Class 18 Natural Experiment I: Regression Discontinuity Design

Author
Affiliation

Dr Wei Miao

UCL School of Management

Published

November 26, 2025

1 Natural Experiment

1.1 Class Objectives

  • Concept of regression discontinuity design

  • Estimation of causal effects using regression discontinuity design

  • Application of regression discontinuity design in the business field

1.2 From RCTs to Secondary Data

  • RCTs are the gold standard of causal inference. In practice, however, it can be challenging to implement a perfect RCT.

    • Crossover and spillover effects
    • Costly in terms of time and money
  • Therefore, we may want to exploit causal effects from existing secondary data. The instrumental variable method is a common way to estimate causal effects from secondary data. However, it requires finding valid instrumental variables, which can be challenging in practice.
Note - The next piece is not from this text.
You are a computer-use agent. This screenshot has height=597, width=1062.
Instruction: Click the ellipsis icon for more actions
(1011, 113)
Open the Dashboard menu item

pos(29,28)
  • The natural experiment method is another way to estimate causal effects from secondary data, which is our focus in this lecture.

    • Regression discontinuity design (RDD)
    • Difference-in-differences (DiD)

1.3 Comparison: RCT & Natural Experiment

NoteNatural Experiment

A natural experiment is an event in which individuals are exposed to the quasi-experimental conditions that are determined by nature or exogenous factors beyond individuals’ control. The process governing the exposures arguably resembles randomised experiments.

RCT

  1. Assignment of treatment is randomised by us

  2. Treatment is under control by us

  3. Primary data

Natural Experiment

  1. Assignment of treatment is randomised by nature

  2. Treatment is not controlled by us

  3. Secondary data

2 Regression Discontinuity Design

2.1 What is an RDD

  • A regression discontinuity design (RDD) is a natural-experimental design that aims to determine the causal effects of interventions by identifying a cutoff around which an intervention is as if randomised across individuals.

Visual illustration of RDD

Visual illustration of RDD

2.2 Motivating Example

Business objective: What is the causal effect of receiving a Master’s degree with Distinction versus Non-Distinction on students’ future outcomes?

  • Can we run the following simple linear regression and obtain the causal effects?
    • No, because the regression suffers from an endogeneity issue, such as omitted variable bias. An individual’s ability is correlated with their average grades and also affects individual salary, which is omitted from the regression.

\[ Salary_i = \alpha + \beta Distinction_i + \epsilon_i \]

  • Can we use an RCT?
    • No, RCTs would be unethical to run for this research question.
  • Can we use instrumental variables?
    • Theoretically yes, but in practice, it is difficult to find valid instrumental variables.

2.3 A Natural Experiment in the UK

  • In the UK education system, students receiving a final average grade of 70% or above will receive a Distinction, while students below 70% will receive a Merit.

  • The above setting gives us a nice natural experiment:

    • Students may improve their average grades significantly, such as moving from 60% to 69% by working harder, but they cannot perfectly control their average grades around the cutoff, say, from 69.9% to 70%.

2.4 Visual Illustration of RDD: An Example of Distinction on Salary

2.5 Why RDD Gives Causal Effects?

  • For students just above 70%, to measure the treatment effects of receiving Distinction, we would need their counterfactual salaries if they had not received Distinction.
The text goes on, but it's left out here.